As we continued walking, I caught sight of two Nazca Boobies.  They appeared to be checking each other’s feathers making sure they were clean, fit and proper. It put a smile on my face, as it mirrored the sense of love that some of us humans have for one another and here it was, in nature.

https://vimeo.com/album/1593075/video/29561363

Next we came across what seemed like a sea of Galapagos Storm Petrels, William said there was probably a few hundred, flying just by the coastline above the waters. It was hypnotic to see, just following the dark shadows in the air and tracking the huge swarms move was an experience. You see it a lot in nature programmes and may see it in your local park, but out in the pacific, with nature as raw as this, was awesome. While our gaze was fixed on the swarms, William caught sight of a short eared owl through his spotting scope. It was an impressive spot to say the least, the bird was at least  600 ft away, perched inside a small cave. He quickly gathered us around to see it through the scope as it was rare to see and he was quite happy with the find… I think we were all amazed.

Later on when we got back to the beach, we had some time to ourselves and for those who wanted to there was the option to snorkel.  William decided to snorkel today, it was the first time we had seen this and it was great.  I took this moment to have some time to myself and and walk round the marked path near the beach. It was emotional at times not only because it was my 30th but i was thinking back over what I had achieved up to this point in my life and also where I was heading. I thought about my family and the fact that my dad wasn’t alive, and that he would never know what I’d done and achieved.  He passed away when I was 11. All the emotions were strong, but there was an immeasurable scope of joy and a great sense of achievement, to be standing and looking out at the sun, with sea lions no more than a few feet away and birds flying overhead, it was truly heartfelt and it meant so much to me. It’s moments like these that you truly can’t describe in words.

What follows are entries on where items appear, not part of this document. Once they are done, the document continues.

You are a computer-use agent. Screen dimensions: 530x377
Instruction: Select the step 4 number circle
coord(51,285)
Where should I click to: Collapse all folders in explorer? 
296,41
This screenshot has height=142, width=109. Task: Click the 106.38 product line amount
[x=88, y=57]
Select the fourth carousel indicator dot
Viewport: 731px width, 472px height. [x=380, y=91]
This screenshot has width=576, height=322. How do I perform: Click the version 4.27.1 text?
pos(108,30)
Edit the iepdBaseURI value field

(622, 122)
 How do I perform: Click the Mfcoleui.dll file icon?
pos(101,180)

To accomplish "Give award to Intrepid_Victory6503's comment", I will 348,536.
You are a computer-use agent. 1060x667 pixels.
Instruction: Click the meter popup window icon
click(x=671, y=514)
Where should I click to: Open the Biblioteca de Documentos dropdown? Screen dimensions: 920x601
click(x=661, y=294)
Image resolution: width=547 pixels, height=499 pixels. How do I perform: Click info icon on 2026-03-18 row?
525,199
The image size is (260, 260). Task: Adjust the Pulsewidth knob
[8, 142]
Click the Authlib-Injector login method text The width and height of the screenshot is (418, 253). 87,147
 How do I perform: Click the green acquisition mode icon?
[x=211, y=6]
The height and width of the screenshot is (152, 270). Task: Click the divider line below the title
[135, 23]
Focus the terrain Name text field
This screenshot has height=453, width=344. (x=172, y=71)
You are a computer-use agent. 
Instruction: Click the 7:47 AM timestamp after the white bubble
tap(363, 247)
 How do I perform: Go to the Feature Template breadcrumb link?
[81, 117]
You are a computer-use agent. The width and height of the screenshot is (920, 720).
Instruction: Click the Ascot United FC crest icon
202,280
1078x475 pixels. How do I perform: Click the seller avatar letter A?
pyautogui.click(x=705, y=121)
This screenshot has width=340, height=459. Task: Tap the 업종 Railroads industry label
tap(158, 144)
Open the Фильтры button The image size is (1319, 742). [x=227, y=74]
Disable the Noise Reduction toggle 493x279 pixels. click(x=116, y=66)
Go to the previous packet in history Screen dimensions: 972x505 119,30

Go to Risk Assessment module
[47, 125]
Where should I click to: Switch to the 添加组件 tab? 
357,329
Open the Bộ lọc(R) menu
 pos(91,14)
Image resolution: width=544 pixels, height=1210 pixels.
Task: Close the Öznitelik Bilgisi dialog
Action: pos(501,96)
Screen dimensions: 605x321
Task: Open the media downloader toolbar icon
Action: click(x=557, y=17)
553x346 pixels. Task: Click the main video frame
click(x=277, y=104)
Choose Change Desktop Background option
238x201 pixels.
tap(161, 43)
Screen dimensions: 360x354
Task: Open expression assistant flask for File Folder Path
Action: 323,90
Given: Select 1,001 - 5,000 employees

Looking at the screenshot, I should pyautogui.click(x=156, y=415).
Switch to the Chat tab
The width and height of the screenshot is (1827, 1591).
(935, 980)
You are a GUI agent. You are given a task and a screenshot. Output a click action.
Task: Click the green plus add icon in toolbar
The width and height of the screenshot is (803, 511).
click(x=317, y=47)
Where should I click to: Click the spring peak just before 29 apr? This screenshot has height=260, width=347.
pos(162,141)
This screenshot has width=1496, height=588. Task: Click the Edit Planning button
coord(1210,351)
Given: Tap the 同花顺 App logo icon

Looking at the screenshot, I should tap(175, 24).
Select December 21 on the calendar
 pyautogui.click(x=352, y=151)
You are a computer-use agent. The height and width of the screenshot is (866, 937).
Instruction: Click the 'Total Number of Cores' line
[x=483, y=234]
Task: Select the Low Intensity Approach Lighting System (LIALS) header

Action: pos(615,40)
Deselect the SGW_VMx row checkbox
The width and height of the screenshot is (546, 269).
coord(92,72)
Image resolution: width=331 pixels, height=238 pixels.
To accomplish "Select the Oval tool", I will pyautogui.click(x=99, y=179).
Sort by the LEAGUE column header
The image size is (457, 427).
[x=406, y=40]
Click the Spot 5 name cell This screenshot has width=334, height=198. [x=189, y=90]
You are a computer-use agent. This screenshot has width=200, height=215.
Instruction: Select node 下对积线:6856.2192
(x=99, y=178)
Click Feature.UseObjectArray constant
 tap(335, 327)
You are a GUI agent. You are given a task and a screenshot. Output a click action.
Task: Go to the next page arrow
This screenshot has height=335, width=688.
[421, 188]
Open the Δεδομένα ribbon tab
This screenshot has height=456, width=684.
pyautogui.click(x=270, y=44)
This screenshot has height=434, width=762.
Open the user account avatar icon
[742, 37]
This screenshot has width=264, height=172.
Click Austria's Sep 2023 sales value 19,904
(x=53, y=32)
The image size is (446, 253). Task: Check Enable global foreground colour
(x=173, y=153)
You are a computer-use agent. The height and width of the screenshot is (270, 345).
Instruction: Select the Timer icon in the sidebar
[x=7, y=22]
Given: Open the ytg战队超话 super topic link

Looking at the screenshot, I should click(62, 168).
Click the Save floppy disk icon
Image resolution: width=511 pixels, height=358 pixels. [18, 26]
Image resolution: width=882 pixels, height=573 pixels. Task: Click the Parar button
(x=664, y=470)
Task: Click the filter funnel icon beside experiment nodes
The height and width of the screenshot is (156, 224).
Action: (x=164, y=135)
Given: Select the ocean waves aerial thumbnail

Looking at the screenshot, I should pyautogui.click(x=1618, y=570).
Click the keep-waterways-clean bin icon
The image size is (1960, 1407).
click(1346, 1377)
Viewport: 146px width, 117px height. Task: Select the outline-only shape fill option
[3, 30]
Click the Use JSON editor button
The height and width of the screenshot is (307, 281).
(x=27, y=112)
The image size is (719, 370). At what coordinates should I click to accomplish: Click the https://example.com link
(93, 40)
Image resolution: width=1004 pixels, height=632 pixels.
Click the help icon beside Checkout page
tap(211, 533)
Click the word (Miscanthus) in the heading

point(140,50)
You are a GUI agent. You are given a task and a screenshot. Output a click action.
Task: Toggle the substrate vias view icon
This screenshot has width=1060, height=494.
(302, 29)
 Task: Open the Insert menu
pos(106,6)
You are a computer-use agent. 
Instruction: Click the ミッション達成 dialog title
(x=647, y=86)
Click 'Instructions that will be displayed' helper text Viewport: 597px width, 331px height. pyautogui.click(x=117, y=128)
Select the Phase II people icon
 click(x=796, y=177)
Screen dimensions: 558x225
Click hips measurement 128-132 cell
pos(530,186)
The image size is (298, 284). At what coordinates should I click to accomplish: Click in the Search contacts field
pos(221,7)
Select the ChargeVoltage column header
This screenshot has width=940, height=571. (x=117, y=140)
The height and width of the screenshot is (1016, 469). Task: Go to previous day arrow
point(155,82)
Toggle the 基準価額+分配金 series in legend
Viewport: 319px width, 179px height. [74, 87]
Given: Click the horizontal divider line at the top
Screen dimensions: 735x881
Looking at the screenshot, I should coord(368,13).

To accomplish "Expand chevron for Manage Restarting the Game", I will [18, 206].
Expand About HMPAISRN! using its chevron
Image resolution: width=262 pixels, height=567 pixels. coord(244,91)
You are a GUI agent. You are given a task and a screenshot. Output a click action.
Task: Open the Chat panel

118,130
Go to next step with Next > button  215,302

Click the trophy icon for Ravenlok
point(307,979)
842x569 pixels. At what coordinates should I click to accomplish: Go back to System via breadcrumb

That evening back on the boat the crew made me a birthday cake. An actual cake …. a sponge cake, with icing. It really took me by surprise but was such a great thing, they all sang Happy Birthday to me in Spanish which is something that I will remember forever.  We all had cake and spent the evening celebrating my birthday. The crew and my fellow travelers were just amazing and to celebrate with me meant a lot, we were merely strangers when we first met but for that evening, we were family.  Before we all went to bed, we met with William to discuss the excursions for the next day. A long cruise to Sullivan Bay to see strange lava formations and lava lizards.